BI Diprediki Tahan Suku Bunga Acuan di 5,75 Persen, Ini Alasannya
JAKARTA, iNews – Bank Indonesia (BI) diprediksi akan mempertahankan suku bunga acuan di level 5,75 persen. Hal ini terkait dengan perkembangan terkini kondisi ekonomi Indonesia dan global yang jauh lebih baik.
Ekonom LPEM FEB Universitas Indonesia (UI), Teuku Riefky, mengatakan ada beberapa alasan BI mempertahankan suku bunga acuan di 5,75 persen.
Pertama, dari sisi internal, situasi keuangan dan moneter Indonesia jauh lebih baik dibandingkan beberapa bulan lalu.
Hal ini terlihat dari inflasi yang menunjukkan tren menurun. Meski saat ini masih di atas target BI, inflasi telah melewati puncaknya dan secara konsisten menurun menuju level 4 persen.
Kedua, secara eksternal, rupiah menguat cukup kuat dalam sebulan terakhir dan saat ini relatif stabil di kisaran Rp 15.000.
Hal ini juga mengingat The Fed juga mengurangi agresivitas pengetatan kebijakan moneter pada pertemuan FOMC terakhir.
Ketiga, perbedaan imbal hasil antara obligasi pemerintah Indonesia dan US Treasuries cukup terjaga dan cukup menarik untuk menarik aliran modal masuk ke pasar keuangan Indonesia.
Sejak pertengahan Januari, Indonesia mengalami aliran masuk modal yang relatif besar, mencapai US$1,95 miliar pada minggu kedua bulan itu.
Ia mengungkapkan ada beberapa faktor yang berperan dalam mendorong aliran modal ke Indonesia.
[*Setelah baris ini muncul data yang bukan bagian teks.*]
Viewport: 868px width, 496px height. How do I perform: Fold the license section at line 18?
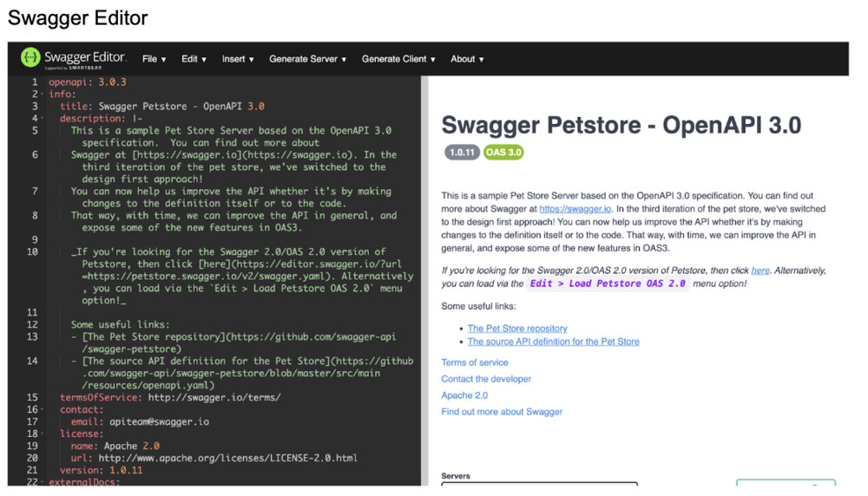click(42, 434)
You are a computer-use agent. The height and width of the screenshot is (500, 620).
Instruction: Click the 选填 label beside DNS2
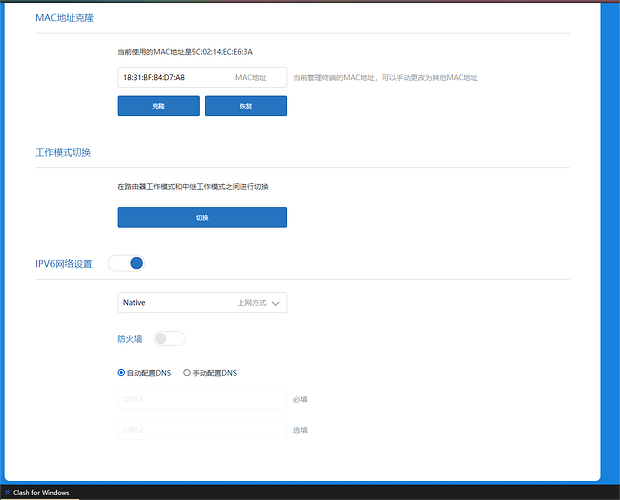point(300,430)

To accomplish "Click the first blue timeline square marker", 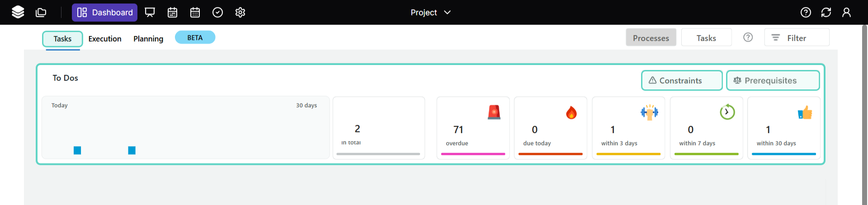I will coord(77,150).
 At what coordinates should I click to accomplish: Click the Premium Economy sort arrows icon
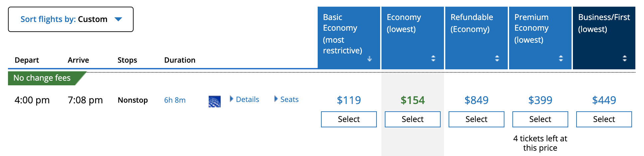pyautogui.click(x=561, y=58)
Secara eksternal, perlambatan kenaikan suku bunga yang dilakukan oleh berbagai bank sentral, terutama The Fed, telah membatasi tingkat pengembalian yang dapat diperoleh investor.
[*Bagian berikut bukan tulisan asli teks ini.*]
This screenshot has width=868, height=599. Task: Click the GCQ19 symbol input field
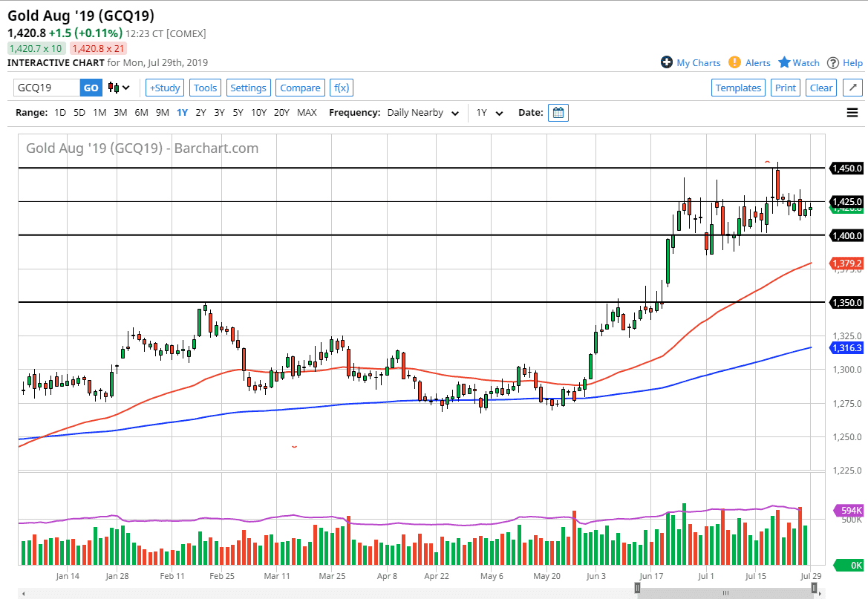(x=47, y=88)
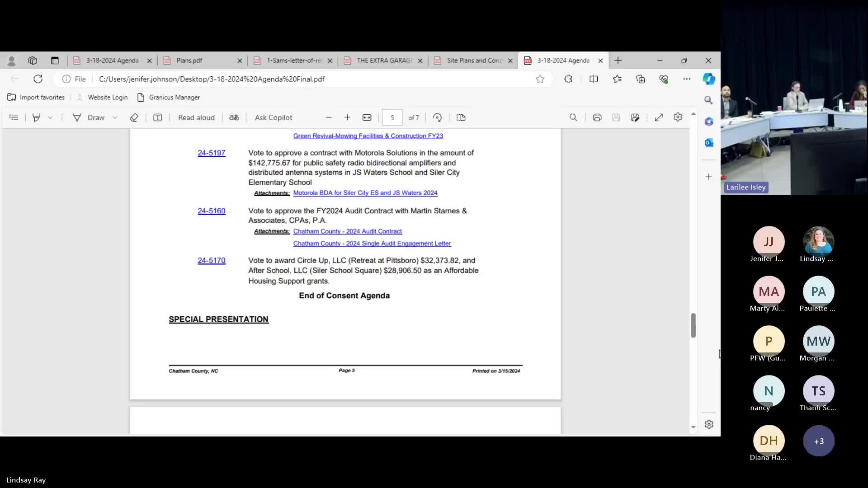Open the PDF table of contents
Image resolution: width=868 pixels, height=488 pixels.
(14, 117)
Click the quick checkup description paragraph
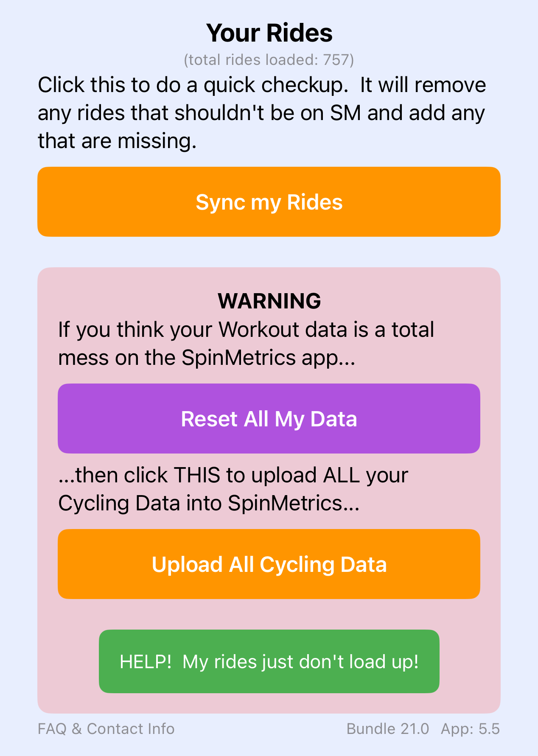Screen dimensions: 538x756 point(262,113)
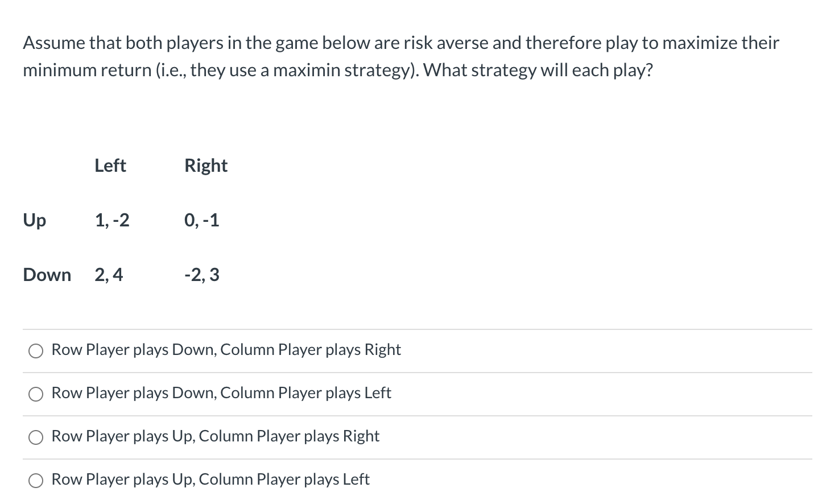Click answer text 'Row Player plays Down, Column Player plays Right'
The width and height of the screenshot is (818, 504).
[226, 350]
Implikasinya, investor mengalihkan portofolionya ke aset yang lebih berisiko, termasuk instrumen keuangan di negara berkembang seperti Indonesia.
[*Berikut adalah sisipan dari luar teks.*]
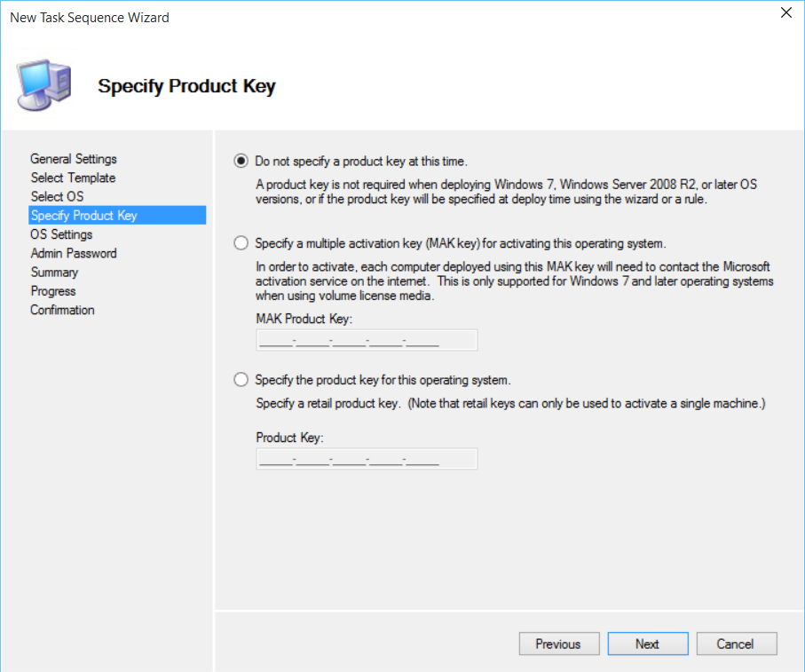Image resolution: width=805 pixels, height=672 pixels.
Task: Select the Specify Product Key step
Action: coord(83,216)
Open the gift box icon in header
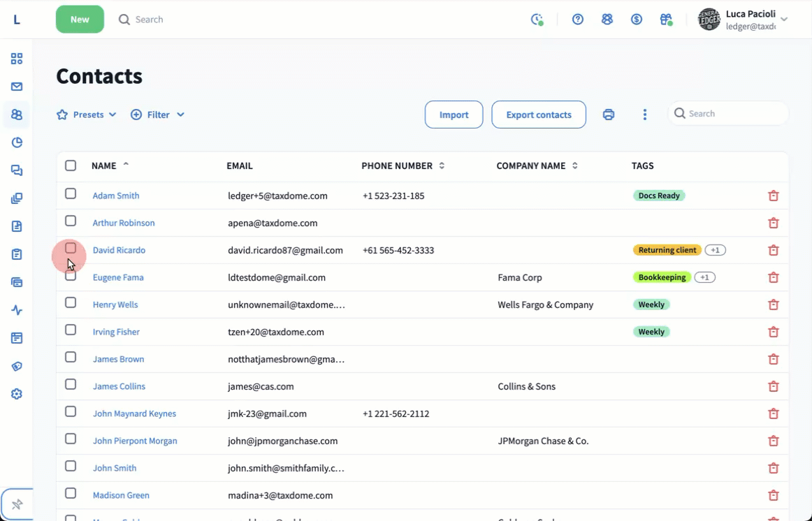The image size is (812, 521). 666,20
“Menimbang berbagai faktor, kami melihat BI perlu mempertahankan suku bunga acuan di 5,75 persen untuk menjaga stabilitas harga dan nilai tukar dengan tetap melanjutkan kebijakan makroprudensial tanpa mengganggu momentum pemulihan ekonomi saat ini,” kata Riefky di Jakarta, Rabu (15/10). 2/2019). 2023).
Ia menjelaskan, secara domestik, prospek kondisi ekonomi Indonesia saat ini dan ke depan yang lebih baik setelah rilis data PDB yang meningkat melebihi ekspektasi menjadi faktor penarik aliran modal ke pasar keuangan domestik.
“Akibatnya, imbal hasil obligasi pemerintah Indonesia bertenor 10 tahun turun dari 6,91 persen pada pertengahan Januari menjadi 6,73 persen pada pertengahan Februari,” kata Riefky.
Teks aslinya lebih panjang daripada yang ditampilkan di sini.